AUFGABE 1
Benenne in den Aufzeichnungen "sidebar" in "navigation bar" um, beginnend mit der Zeile mit "Open Платежи in the sidebar" bis einschließlich der Zeile mit "(x=527, y=96)". Gib nur diese Zeilen wieder und lass alles andere unverändert.

AUSZUG
◆ ◆ ◆ ◆ ◆

3 Glückloser Konsul von Casablanca: Hermann Lüderitz

Wenn man zum ersten Mal den Namen Lüderitz hört, denkt man unweigerlich an den Bremer Kaufmann Adolf (von) Lüderitz in Deutsch-Südwestafrika, für viele der Inbegriff des deutschen Kolonialismus Ende des 19. Jahrhunderts. Viele denken auch nur an Lüderitz-Land und Lüderitz-Bucht und an den Ort Lüderitz im heutigen Namibia – dabei gibt es auch in Brandenburg einen Ort mit Namen Lüderitz.

Selbst die Mitglieder unserer Lüderitz-Familie, die wir befragen konnten, assoziierten ihren Familiennamen mit dem des Kolonialisten und glaubten sich mit ihm verwandt. Von solchen spontanen Gedankenverbindungen waren auch zwei von uns nicht ganz frei, als wir Hermann Lüderitz als Konsul in Marokko orteten. Nur der Historiker wusste es natürlich von Anfang an und besser, hatte er doch über die Marokko-Deutschen geforscht und publiziert (1): Hermann Guillaume Theobald Lüderitz war von 1905 bis 1909 Konsul des Deutschen Reiches in Casablanca, Marokko, und hatte dazu einen langen Weg hinter sich gebracht.

◆ ◆ ◆ ◆ ◆

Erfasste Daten
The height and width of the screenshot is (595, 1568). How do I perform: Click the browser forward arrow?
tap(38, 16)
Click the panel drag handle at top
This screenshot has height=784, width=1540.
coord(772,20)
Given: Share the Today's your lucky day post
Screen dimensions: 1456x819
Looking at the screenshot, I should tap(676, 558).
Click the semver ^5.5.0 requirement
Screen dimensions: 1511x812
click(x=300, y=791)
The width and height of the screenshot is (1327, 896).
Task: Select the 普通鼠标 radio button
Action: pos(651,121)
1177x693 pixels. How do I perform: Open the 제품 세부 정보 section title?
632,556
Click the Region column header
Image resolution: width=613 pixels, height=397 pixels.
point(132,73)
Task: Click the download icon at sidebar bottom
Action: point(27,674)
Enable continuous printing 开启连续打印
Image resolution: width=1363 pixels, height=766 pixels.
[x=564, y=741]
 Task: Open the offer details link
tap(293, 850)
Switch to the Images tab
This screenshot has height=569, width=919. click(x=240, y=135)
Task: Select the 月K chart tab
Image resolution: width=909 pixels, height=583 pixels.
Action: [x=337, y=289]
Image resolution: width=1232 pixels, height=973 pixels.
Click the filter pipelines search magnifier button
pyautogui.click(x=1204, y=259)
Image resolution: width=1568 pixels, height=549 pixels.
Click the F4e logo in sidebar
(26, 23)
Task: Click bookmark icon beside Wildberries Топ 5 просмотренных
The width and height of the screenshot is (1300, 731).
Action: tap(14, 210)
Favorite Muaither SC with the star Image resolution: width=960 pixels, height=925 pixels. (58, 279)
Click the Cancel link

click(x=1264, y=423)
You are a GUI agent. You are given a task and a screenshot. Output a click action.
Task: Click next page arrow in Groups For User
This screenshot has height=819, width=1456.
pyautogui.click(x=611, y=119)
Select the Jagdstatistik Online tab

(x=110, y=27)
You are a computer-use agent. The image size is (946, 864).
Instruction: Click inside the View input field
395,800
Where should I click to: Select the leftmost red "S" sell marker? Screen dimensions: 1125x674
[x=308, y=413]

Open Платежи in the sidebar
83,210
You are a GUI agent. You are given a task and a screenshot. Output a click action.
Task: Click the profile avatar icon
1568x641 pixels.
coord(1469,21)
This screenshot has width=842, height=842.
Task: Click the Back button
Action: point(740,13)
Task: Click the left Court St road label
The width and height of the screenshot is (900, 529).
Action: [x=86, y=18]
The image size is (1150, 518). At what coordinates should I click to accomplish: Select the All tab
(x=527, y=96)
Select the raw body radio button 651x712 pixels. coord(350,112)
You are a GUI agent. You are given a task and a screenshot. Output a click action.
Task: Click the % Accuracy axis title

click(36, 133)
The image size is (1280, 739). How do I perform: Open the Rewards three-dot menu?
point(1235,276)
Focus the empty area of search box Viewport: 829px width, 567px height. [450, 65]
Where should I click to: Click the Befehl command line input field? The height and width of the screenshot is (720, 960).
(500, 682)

◆ ◆ ◆ ◆ ◆

AUFGABE 2
Von wann bis wann war Hermann Lüderitz laut dem Auszug Konsul des Deutschen Reiches in Casablanca?

ANTWORT 1
Open Платежи in the navigation bar
83,210
You are a GUI agent. You are given a task and a screenshot. Output a click action.
Task: Click the profile avatar icon
1568x641 pixels.
coord(1469,21)
This screenshot has width=842, height=842.
Task: Click the Back button
Action: point(740,13)
Task: Click the left Court St road label
The width and height of the screenshot is (900, 529).
Action: [x=86, y=18]
The image size is (1150, 518). At what coordinates should I click to accomplish: Select the All tab
(x=527, y=96)

ANTWORT 2
Von 1905 bis 1909.